» ASSIGNMENT: Omit the pictures and retype only the lines from the one containing "Task: Go to Dashboard breadcrumb link" through the end of the listing, both ends included.

» DATASET ENTRIES:
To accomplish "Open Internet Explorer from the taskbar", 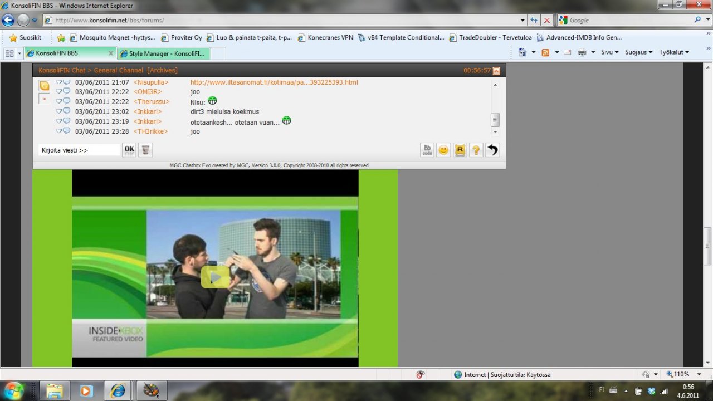I will tap(118, 390).
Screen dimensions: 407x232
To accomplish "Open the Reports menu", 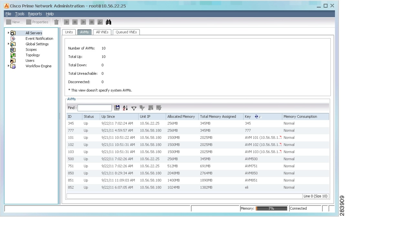I will [x=35, y=14].
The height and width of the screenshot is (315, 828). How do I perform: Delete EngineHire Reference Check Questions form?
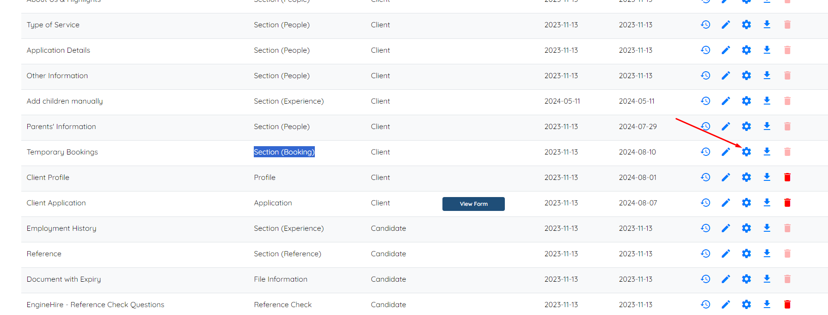tap(787, 304)
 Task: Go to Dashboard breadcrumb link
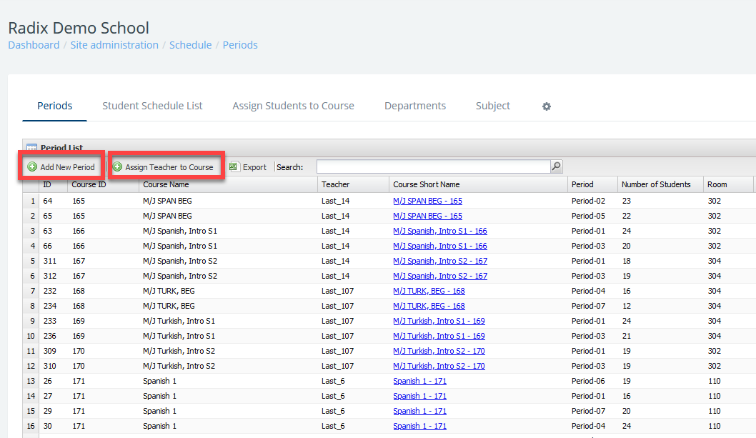(34, 45)
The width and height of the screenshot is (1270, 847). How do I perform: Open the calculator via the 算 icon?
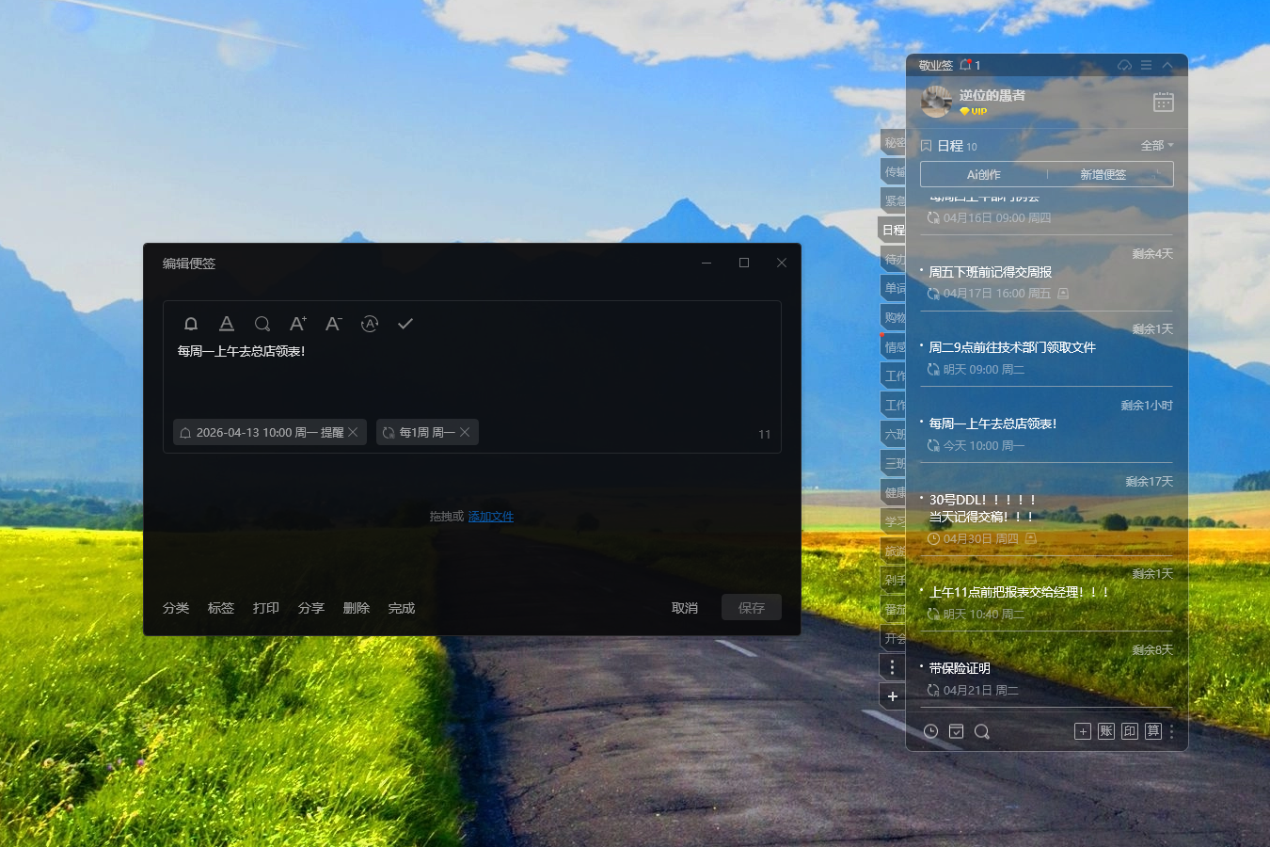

» SOLUTION:
 Task: Go to Dashboard breadcrumb link
(34, 45)
The width and height of the screenshot is (1270, 847). How do I perform: Open the calculator via the 算 icon?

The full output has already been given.